* _Directions for this task_: The expected answer is every line from the material below that has the word "computer".

* _Records to process_:

------------------------

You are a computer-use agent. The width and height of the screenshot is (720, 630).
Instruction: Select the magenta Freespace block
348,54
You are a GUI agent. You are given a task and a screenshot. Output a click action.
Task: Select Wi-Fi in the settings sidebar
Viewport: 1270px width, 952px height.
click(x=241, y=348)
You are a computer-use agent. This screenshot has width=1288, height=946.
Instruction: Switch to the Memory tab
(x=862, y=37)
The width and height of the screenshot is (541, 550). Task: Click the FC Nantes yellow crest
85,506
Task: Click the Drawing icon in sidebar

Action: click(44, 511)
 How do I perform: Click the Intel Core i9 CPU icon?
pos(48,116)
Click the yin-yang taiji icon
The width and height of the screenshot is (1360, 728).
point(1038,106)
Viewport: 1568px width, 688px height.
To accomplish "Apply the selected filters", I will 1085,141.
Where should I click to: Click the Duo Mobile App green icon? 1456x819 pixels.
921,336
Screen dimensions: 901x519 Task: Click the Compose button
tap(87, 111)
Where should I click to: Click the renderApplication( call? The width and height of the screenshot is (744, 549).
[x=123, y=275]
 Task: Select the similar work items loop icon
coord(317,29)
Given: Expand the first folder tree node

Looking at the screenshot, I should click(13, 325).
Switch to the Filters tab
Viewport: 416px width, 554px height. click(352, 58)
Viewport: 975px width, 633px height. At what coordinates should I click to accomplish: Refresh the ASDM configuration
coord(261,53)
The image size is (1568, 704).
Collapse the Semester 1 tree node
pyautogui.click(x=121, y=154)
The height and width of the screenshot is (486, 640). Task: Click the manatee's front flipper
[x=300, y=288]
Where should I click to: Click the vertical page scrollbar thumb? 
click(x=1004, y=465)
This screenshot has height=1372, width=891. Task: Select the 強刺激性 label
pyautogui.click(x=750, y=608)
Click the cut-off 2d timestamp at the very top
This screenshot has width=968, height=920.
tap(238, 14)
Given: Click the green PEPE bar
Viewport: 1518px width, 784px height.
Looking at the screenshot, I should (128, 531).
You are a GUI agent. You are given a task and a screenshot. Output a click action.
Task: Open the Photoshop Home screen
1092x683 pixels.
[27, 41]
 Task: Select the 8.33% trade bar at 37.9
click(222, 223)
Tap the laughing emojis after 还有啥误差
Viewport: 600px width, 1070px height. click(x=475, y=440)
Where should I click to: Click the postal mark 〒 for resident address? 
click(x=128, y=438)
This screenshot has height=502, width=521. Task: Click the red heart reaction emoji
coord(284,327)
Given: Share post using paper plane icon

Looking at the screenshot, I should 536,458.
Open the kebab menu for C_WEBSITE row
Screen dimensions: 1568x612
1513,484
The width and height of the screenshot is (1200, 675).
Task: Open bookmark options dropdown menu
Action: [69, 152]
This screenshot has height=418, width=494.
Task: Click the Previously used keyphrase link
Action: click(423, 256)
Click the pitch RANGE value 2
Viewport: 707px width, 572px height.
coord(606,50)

------------------------

* _Result for this exercise_:
You are a computer-use agent. The width and height of the screenshot is (720, 630).
You are a computer-use agent. This screenshot has width=1288, height=946.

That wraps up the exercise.